Thyroid Storm

Thyroid storm is also known as thyroid crisis.

Clinical diagnosis of thyrotoxicosis of life-threatening severity, which classically presents with a combination of adrenergic symptoms:

This covers thyroid storm; considerations of general hyperthyroidism are covered at Hyperthyroidism.

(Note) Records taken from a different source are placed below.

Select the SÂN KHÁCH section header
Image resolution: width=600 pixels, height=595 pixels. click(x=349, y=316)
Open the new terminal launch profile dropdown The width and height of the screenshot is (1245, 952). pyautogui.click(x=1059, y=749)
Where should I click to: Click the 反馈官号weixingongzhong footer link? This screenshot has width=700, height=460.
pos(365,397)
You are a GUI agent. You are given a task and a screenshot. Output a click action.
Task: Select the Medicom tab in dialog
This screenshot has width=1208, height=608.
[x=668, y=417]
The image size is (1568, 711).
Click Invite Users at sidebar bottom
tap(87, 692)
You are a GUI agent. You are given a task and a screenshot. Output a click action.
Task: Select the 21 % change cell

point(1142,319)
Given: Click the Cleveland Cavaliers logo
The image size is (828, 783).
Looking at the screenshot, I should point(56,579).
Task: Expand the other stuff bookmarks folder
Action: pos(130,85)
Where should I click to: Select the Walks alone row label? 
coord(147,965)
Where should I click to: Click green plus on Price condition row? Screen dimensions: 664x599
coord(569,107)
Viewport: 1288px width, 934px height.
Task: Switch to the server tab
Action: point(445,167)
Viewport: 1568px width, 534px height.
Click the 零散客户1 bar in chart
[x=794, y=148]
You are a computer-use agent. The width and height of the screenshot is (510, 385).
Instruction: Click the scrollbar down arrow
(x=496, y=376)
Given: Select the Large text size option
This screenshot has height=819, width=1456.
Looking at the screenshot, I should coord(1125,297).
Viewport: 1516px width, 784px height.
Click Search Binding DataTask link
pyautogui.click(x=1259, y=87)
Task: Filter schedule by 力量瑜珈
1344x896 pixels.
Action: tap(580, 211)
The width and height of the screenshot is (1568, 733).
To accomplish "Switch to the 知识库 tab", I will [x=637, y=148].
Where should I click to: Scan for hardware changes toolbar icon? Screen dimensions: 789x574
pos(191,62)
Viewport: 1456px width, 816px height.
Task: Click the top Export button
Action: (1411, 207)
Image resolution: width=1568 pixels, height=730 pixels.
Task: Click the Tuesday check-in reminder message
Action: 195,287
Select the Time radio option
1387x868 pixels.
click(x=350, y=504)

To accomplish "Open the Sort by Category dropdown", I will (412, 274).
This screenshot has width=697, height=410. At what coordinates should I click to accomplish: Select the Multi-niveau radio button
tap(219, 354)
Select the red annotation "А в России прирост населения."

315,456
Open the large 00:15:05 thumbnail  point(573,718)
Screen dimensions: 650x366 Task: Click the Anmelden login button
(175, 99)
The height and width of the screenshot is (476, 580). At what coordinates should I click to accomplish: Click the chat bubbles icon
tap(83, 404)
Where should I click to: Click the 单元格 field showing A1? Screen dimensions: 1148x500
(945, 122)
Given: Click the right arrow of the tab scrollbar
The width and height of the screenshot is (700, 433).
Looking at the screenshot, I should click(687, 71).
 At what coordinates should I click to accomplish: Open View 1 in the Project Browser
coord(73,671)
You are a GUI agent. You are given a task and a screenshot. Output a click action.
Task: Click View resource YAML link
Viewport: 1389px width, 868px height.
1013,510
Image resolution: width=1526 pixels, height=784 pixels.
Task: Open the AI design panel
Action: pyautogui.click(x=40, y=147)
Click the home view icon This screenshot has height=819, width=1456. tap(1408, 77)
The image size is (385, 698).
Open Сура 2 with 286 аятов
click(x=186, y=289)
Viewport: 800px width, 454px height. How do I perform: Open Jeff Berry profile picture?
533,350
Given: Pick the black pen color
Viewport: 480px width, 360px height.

Epidemiology and Risk Factors

Pathophysiology

Aetiology

Precipitants include:

  • Cessation of usual thyroid suppression
  • Thyroid hormone overdose
  • Iodinated contrast
  • Physiological stress
    • Infection
    • Trauma
      • Surgery
      • Burns
    • DKA
    • CVA
  • Excessive thyroid palpation

Clinical Manifestations

Extremely variable presentation, with all or some of:

  • B
    • Dyspnoea
  • C
    • HR
    • Tachyarrhythmias
      • AF
      • Ventricular arrhythmias
    • Heart failure
    • ↑ BP (early)
    • ↓ BP (late)
  • D
    • Tremor → Weakness
      Generally early signs.
    • Encephalopathy → Coma
  • E
    • Fever
  • G
    • Diarrhoea
    • Nausea
    • Vomiting
    • Jaundice

Diagnostic Approach and DDx

Key differentials include:

  • Sepsis
  • Anticholinergic toxicity

Investigations

Bedside:

  • ABG/VBG
    • ↑ BSL

Laboratory:

  • FBE
    • Leucocytosis
  • UEC
    • Hypercalcaemia
    • Hypokalaemia
    • Hypomagnesaemia
  • LFTs
    • ↑ Bilirubin
  • Cortisol
    Should be ↑ in the setting of thyroid storm, and requires corticosteroids otherwise.
  • TFTs
    • TSH usually undetectable
    • Free T4 and T3 usually ↑

TFTs do not correlate with clinical severity.

Imaging:

Other:

Management

  • Control adrenergic symptoms
  • Correct thyroid abnormalities
  • Treat precipitating cause

Resuscitation:

  • C
    • β-blockade
      • Propranolol
        Agent of choice for cardiovascular symptoms.
        • 0.5-1mg IV increments for acute control
        • 60-120mg Q4-6H for maintenance
      • Esmolol
        Alternative for rapid, titrateable control.
    • Amiodarone
      • 2nd line agent for arrhythmias
      • Also inhibits T4 conversion
      • May interfere with TFT measurement and so confound future therapy
    • Volume resuscitation
      • Patients generally undervolumed
        Diarrhoea, vomiting, insensible losses.
      • Resuscitation must be cautious in the setting of cardiac failure

Propranolol is preferred to other β-blockers because it also ↓ peripheral conversion of T4 to T3. High doses are required due to ↑ elimination that occurs during a thyroid storm.

Specific therapy:

  • Pharmacological
    • Corticosteroids
      • ↓ T4 conversion
      • Correct adrenal insufficiency
    • Thionamides
      Inhibit thyroid hormone synthesis.
      • Propylthiouracil
        Preferred agent.
        • 200mg PO Q4H
    • Iodine
      Inhibit thyroid hormone release.
      • Must be given after thionamide, otherwise it will ↑ hormone synthesis and worsen thyrotoxicosis
      • 1g sodium iodide IV Q12H
      • Iodinated contrast media may be used as an alternative

Supportive care:

  • E
    • Cooling
      • Passive cooling usually adequate
  • G
    • Feeding
      Usually caloric deficient, consider early feeding.

Disposition:

  • Thyroid storm necessitates ICU admission

Preventative:

Marginal and Ineffective Therapies

Non-established therapies include:

  • Plasmapheresis
  • Charcoal haemoperfusion
  • Dantrolene

Anaesthetic Considerations

Complications

  • E
    • Rhabdomyolysis

Prognosis

Key Studies


References

  1. Bersten, A. D., & Handy, J. M. (2018). Oh’s Intensive Care Manual. Elsevier Gezondheidszorg.